▶ [TASK DETAILS]:
Look below for the lines from the one with "Пищевой краситель на гелевой основе красный 15 г (321, 1985)" to the one with "Partner Sign Up (98, 823)", and copy exactly those lines, both ends included.

▶ [SOURCE DATA]:
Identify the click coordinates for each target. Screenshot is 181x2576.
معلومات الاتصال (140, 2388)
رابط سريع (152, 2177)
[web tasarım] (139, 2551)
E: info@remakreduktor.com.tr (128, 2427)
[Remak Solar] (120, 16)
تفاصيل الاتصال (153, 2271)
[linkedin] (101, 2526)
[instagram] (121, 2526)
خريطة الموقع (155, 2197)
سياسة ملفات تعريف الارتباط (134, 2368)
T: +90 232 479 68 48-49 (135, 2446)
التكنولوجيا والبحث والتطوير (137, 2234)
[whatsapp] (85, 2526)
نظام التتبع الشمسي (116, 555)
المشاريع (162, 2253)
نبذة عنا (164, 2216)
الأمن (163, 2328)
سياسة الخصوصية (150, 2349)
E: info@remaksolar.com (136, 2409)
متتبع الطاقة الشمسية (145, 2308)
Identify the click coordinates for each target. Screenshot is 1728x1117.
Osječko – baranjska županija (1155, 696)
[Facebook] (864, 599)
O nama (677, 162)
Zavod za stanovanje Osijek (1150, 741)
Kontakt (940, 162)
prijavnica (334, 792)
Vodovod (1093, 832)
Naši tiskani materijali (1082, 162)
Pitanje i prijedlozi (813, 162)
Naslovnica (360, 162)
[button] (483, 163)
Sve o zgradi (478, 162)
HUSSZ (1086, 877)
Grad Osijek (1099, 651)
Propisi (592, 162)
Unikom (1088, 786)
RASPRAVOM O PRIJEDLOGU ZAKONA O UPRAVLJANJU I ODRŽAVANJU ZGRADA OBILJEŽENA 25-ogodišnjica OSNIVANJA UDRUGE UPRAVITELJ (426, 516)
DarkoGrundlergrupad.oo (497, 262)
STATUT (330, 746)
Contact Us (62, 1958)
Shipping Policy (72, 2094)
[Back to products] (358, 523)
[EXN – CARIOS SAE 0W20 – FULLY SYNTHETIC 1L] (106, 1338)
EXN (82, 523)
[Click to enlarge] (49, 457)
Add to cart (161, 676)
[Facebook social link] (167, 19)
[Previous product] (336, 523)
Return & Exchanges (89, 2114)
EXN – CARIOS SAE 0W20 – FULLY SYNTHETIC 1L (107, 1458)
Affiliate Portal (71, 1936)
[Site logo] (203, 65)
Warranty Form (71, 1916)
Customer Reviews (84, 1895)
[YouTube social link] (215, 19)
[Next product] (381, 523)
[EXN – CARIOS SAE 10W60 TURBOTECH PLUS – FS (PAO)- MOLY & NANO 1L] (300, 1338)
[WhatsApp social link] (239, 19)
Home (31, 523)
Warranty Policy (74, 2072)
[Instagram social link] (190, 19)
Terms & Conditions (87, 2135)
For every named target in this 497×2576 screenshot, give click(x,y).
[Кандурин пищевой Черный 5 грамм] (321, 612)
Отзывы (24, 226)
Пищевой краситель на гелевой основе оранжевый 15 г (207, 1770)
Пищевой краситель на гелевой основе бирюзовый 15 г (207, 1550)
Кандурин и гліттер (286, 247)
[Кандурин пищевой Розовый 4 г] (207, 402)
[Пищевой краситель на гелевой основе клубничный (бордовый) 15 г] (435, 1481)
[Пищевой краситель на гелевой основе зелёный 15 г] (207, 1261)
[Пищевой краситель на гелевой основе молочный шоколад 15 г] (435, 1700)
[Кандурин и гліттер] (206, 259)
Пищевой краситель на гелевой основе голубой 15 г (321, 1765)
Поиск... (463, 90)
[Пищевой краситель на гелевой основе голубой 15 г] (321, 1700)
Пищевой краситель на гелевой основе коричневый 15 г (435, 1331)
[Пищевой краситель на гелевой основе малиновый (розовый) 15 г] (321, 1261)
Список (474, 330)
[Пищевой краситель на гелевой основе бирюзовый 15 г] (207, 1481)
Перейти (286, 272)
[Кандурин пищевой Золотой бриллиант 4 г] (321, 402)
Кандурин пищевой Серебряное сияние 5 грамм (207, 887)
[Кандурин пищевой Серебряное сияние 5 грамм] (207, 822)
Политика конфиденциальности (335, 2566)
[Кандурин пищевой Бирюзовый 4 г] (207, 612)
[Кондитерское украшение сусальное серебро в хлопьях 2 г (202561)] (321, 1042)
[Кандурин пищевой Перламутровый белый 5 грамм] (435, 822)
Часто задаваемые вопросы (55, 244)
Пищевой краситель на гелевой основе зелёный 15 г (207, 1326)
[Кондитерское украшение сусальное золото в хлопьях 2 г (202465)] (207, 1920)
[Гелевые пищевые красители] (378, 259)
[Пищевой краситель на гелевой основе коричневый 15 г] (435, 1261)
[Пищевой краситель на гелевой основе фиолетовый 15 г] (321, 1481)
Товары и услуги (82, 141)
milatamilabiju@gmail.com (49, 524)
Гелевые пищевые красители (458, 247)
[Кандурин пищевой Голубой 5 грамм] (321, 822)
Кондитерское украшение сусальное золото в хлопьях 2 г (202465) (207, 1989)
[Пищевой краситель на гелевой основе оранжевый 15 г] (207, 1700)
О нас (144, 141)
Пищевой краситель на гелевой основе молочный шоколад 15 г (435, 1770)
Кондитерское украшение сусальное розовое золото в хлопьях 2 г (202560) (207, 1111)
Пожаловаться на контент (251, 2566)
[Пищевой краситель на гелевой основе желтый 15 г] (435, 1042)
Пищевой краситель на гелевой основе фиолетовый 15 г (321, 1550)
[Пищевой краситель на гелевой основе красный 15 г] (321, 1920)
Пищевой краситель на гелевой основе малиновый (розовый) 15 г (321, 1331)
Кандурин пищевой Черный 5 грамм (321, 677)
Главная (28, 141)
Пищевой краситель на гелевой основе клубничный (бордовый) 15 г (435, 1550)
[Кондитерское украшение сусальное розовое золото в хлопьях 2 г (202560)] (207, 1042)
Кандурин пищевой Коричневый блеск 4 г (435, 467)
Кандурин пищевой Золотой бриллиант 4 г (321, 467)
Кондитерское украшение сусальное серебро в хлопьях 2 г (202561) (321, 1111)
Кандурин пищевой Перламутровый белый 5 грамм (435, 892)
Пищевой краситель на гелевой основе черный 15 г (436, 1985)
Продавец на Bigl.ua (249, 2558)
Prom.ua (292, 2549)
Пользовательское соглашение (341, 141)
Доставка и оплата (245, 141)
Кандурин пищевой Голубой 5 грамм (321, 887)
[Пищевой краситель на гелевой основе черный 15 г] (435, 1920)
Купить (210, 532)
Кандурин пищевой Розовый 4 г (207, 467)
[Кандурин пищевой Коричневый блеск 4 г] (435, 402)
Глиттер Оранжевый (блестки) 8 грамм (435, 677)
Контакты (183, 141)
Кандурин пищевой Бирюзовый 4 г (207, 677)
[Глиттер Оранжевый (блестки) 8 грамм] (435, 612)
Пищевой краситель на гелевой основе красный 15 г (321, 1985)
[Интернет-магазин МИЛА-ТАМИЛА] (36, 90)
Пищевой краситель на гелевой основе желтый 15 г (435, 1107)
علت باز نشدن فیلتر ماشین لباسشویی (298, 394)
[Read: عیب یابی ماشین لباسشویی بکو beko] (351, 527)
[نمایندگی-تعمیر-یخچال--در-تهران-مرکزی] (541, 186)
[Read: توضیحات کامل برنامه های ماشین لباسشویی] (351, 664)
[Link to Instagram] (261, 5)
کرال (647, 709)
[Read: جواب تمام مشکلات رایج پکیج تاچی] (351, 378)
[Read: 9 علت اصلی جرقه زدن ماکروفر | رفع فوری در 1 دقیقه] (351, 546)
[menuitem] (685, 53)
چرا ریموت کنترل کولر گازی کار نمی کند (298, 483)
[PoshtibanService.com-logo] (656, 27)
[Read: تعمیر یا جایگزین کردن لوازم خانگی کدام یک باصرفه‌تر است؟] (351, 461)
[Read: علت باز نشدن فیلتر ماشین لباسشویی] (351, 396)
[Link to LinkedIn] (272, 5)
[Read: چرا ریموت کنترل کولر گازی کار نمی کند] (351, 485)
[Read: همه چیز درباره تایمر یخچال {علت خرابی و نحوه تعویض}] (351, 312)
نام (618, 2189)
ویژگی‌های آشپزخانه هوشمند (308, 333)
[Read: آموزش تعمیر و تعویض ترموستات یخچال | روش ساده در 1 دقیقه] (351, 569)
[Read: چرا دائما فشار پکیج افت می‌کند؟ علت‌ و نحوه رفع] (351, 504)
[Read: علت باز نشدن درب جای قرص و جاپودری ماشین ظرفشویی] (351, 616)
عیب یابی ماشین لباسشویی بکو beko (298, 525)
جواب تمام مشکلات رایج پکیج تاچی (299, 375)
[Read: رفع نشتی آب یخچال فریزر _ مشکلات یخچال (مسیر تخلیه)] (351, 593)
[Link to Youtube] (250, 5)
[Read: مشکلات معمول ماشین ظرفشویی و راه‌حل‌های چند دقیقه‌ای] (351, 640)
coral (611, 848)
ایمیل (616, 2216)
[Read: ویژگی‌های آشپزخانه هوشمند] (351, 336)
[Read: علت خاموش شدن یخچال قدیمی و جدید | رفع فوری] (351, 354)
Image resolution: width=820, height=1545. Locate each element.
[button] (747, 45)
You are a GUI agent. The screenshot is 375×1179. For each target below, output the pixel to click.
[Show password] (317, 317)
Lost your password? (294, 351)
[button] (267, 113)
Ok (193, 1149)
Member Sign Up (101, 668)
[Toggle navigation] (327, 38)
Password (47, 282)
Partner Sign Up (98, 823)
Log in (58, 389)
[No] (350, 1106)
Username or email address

▶ [TASK ANSWER]:
Пищевой краситель на гелевой основе красный 15 г (321, 1985)
[Интернет-магазин МИЛА-ТАМИЛА] (36, 90)
Пищевой краситель на гелевой основе желтый 15 г (435, 1107)
علت باز نشدن فیلتر ماشین لباسشویی (298, 394)
[Read: عیب یابی ماشین لباسشویی بکو beko] (351, 527)
[نمایندگی-تعمیر-یخچال--در-تهران-مرکزی] (541, 186)
[Read: توضیحات کامل برنامه های ماشین لباسشویی] (351, 664)
[Link to Instagram] (261, 5)
کرال (647, 709)
[Read: جواب تمام مشکلات رایج پکیج تاچی] (351, 378)
[Read: 9 علت اصلی جرقه زدن ماکروفر | رفع فوری در 1 دقیقه] (351, 546)
[menuitem] (685, 53)
چرا ریموت کنترل کولر گازی کار نمی کند (298, 483)
[PoshtibanService.com-logo] (656, 27)
[Read: تعمیر یا جایگزین کردن لوازم خانگی کدام یک باصرفه‌تر است؟] (351, 461)
[Read: علت باز نشدن فیلتر ماشین لباسشویی] (351, 396)
[Link to LinkedIn] (272, 5)
[Read: چرا ریموت کنترل کولر گازی کار نمی کند] (351, 485)
[Read: همه چیز درباره تایمر یخچال {علت خرابی و نحوه تعویض}] (351, 312)
نام (618, 2189)
ویژگی‌های آشپزخانه هوشمند (308, 333)
[Read: آموزش تعمیر و تعویض ترموستات یخچال | روش ساده در 1 دقیقه] (351, 569)
[Read: چرا دائما فشار پکیج افت می‌کند؟ علت‌ و نحوه رفع] (351, 504)
[Read: علت باز نشدن درب جای قرص و جاپودری ماشین ظرفشویی] (351, 616)
عیب یابی ماشین لباسشویی بکو beko (298, 525)
جواب تمام مشکلات رایج پکیج تاچی (299, 375)
[Read: رفع نشتی آب یخچال فریزر _ مشکلات یخچال (مسیر تخلیه)] (351, 593)
[Link to Youtube] (250, 5)
[Read: مشکلات معمول ماشین ظرفشویی و راه‌حل‌های چند دقیقه‌ای] (351, 640)
coral (611, 848)
ایمیل (616, 2216)
[Read: ویژگی‌های آشپزخانه هوشمند] (351, 336)
[Read: علت خاموش شدن یخچال قدیمی و جدید | رفع فوری] (351, 354)
Image resolution: width=820, height=1545. Locate each element.
[button] (747, 45)
You are a GUI agent. The screenshot is 375×1179. For each target below, output the pixel to click.
[Show password] (317, 317)
Lost your password? (294, 351)
[button] (267, 113)
Ok (193, 1149)
Member Sign Up (101, 668)
[Toggle navigation] (327, 38)
Password (47, 282)
Partner Sign Up (98, 823)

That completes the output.